Templates standardize each new video note so creators don’t repeatedly set the same planning fields. The transcript describes a “new video template” containing multiple YAML headers, but only certain headers populate immediately unless they’re populated in the template. After creating a note from the template, the note initially contains only the template-applied fields; later steps fill in additional metadata like topic and sponsor.

How are due dates edited without leaving the project context?

The workflow uses Obsidian’s native Stacks feature to edit due dates while keeping the project table synchronized. After due dates are set in YAML, the Projects table shows a due date column. Double-clicking a due-date cell updates the underlying note metadata, and reopening the note confirms the change.

What do the different Projects views add beyond the table?

Calendar view turns due dates into a month view and allows toggling published status directly from the calendar. Board view organizes notes into sections based on a chosen parameter (like status), functioning like a Kanban board. Gallery view renders images by using an image field in YAML that links to an image in the vault. Each view is non-destructive, letting creators switch perspectives without losing data.

Why combine Projects with the Database Folder plugin instead of using only one?

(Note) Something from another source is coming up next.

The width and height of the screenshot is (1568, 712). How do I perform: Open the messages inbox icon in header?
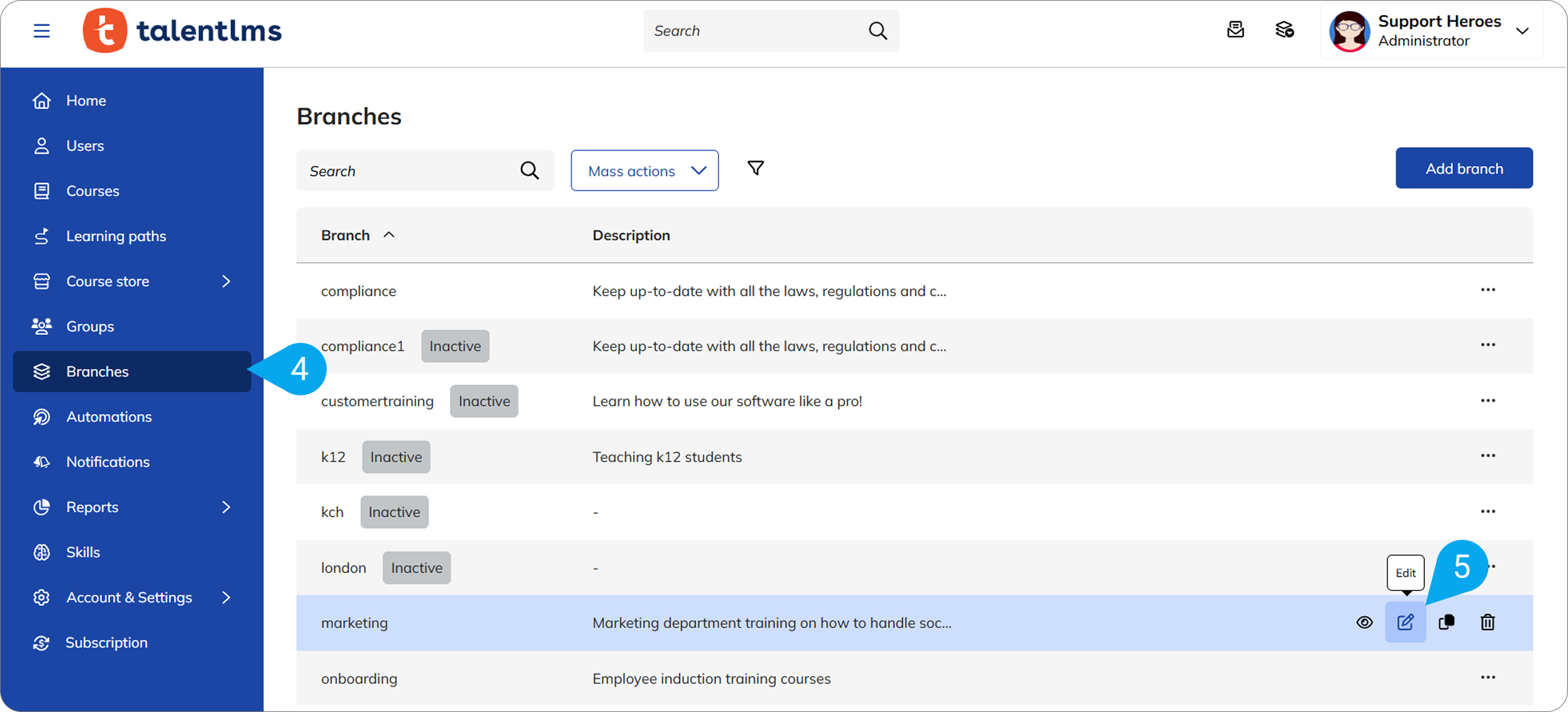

Projects provides multi-view planning (table/calendar/board/gallery) driven by YAML, but Database Folder adds database-style capabilities. The transcript highlights Database Folder features not present in the other views—especially filters and property types, including select-style fields that make choosing options (topics, background music) faster. The creator also uses Projects’ “exclude notes” to hide specific notes from the project view while still leveraging Database Folder’s database functionality.

Review Questions

  1. If a note lacks a populated YAML header (e.g., due date or topic), which Projects views or table columns will fail to appear, and why?
  2. How would you design a status workflow (backlog → up next → uploaded → published) so that the board view groups notes correctly?
  3. What specific Database Folder capabilities (filters, property types, select options) complement Projects’ calendar/board/gallery views in a content planning system?

Key Points

  1. 1

    Install the Projects plugin from Obsidian Community Plugins and open it via sidebar, Command Palette, or a custom hotkey.

  2. 2

    Use a folder structure (channel folder + videos subfolder) and create a project inside the videos subfolder to centralize content planning.

  3. 3

    Keep “use data view” off to avoid read-only project views and enable inline metadata editing.

  4. 4

    Drive columns and view behavior with YAML frontmatter headers; templates standardize fields like status, priority, and published.

  5. 5

    Use Stacks plus the Projects table to edit due dates and have calendar/table views update from YAML automatically.

  6. 6

    Leverage non-destructive views—calendar for scheduling, board for pipeline stages, and gallery for thumbnail rendering via an image YAML field.

  7. 7

    Pair Projects with the Database Folder plugin to gain filters and select-style property types, and use Projects’ “exclude notes” to hide specific items when needed.

Highlights

Projects turns YAML frontmatter into a live content dashboard: table columns, calendar placement, and board sections all come from metadata fields.
Due dates become editable in-place—changing a date in the Projects table updates the note’s YAML and immediately reflects in the calendar view.
Gallery view can render thumbnails by linking an image path through a YAML image field, making planning visually scannable.
Database Folder integration adds database-grade features (filters and select options) that complement Projects’ multi-view planning.
The workflow’s pipeline model relies on status and priority fields to keep video ideas organized from backlog through publication.